## [LISTED RECORDS]
◇ ◇ ◇ ◇
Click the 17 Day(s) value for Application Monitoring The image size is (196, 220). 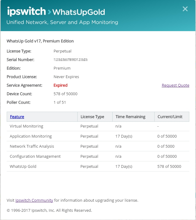[x=124, y=136]
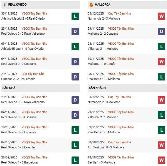The height and width of the screenshot is (166, 167).
Task: Click the Real Oviedo 0 - 2 Levante result
Action: pos(18,147)
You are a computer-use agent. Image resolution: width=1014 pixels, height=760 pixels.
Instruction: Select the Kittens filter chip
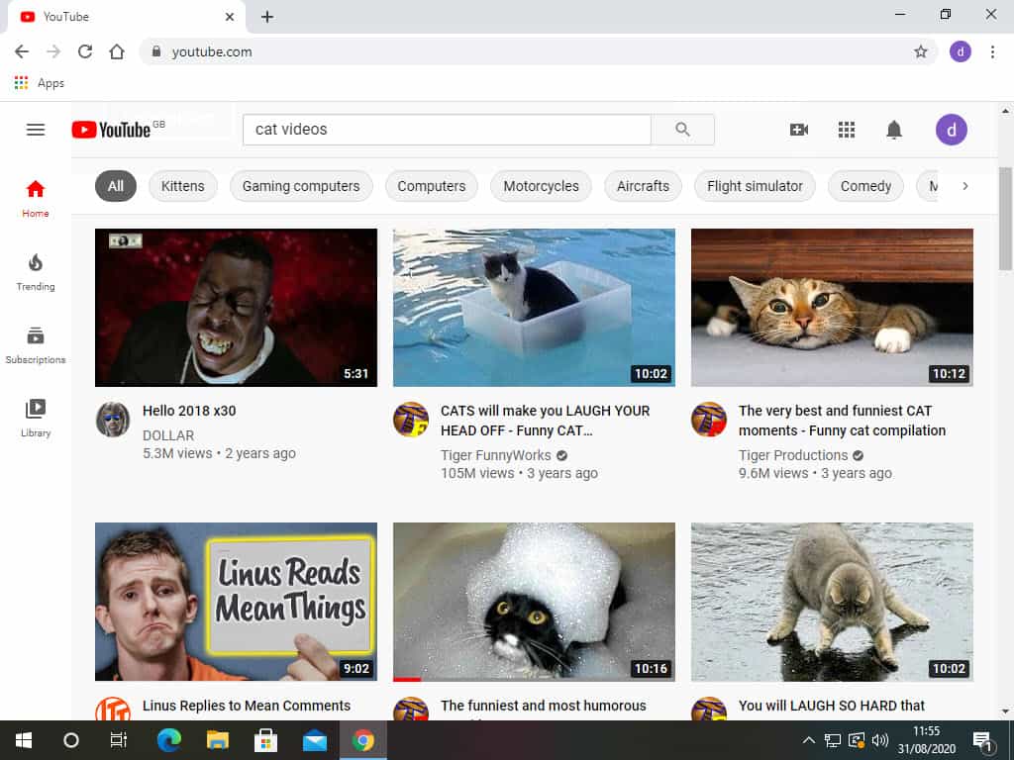(183, 186)
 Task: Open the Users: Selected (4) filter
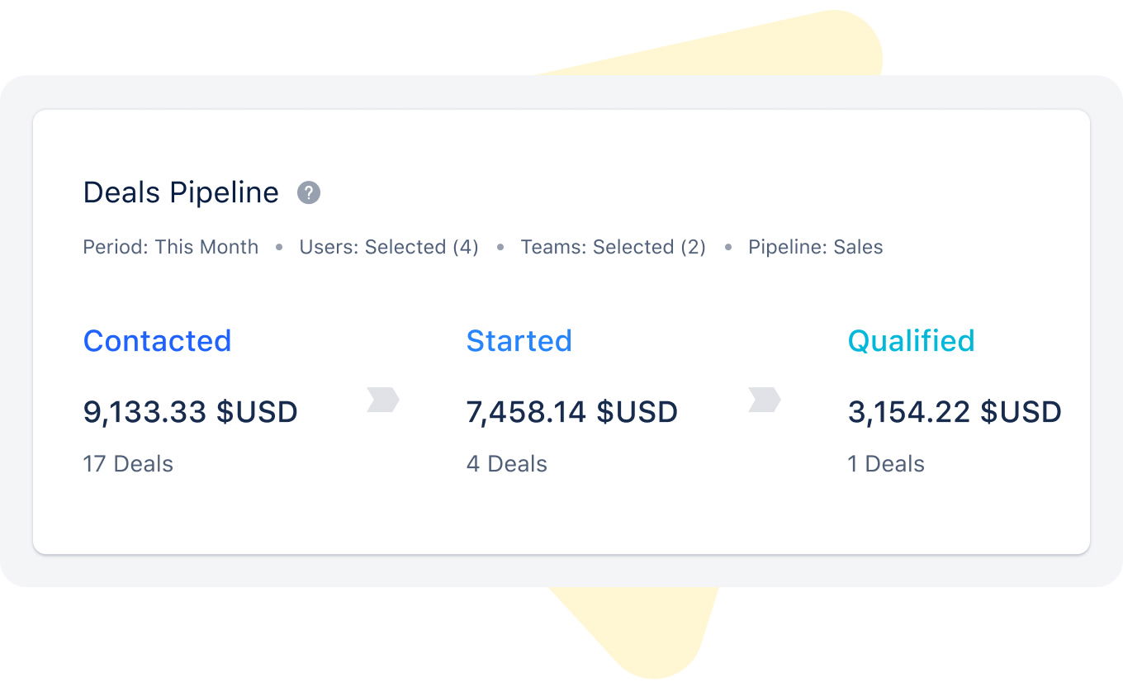[x=388, y=247]
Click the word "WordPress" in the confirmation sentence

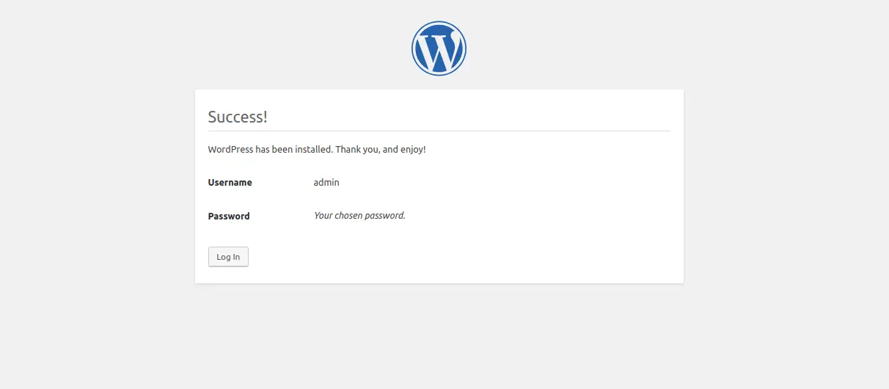click(x=230, y=149)
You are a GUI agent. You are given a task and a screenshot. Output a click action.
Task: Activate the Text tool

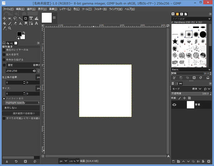37,24
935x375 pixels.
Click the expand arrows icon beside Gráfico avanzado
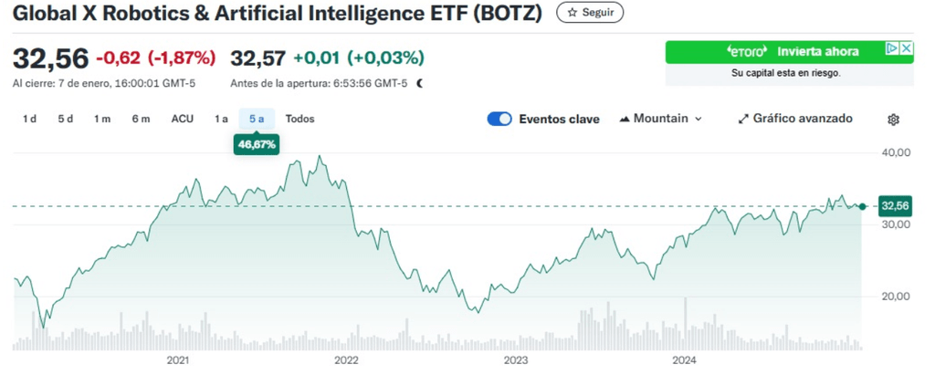pyautogui.click(x=743, y=119)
◇ ◇ ◇ ◇
## [AIM OF THE EXERCISE]
Convert the records into a Markdown table with the columns Row and Line, starting at the line that has "Task: Open the Users: Selected (4) filter" and stopping at the end of the records, numbering each line and omitting blank ones. Leave the pictures out of the table.

## [SOLUTION]
| Row | Line |
|---|---|
| 1 |  Task: Open the Users: Selected (4) filter |
| 2 | [x=388, y=247] |
| 3 | Click the word "WordPress" in the confirmation sentence |
| 4 | click(x=230, y=149) |
| 5 | You are a GUI agent. You are given a task and a screenshot. Output a click action. |
| 6 | Task: Activate the Text tool |
| 7 | 37,24 |
| 8 | 935x375 pixels. |
| 9 | Click the expand arrows icon beside Gráfico avanzado |
| 10 | pyautogui.click(x=743, y=119) |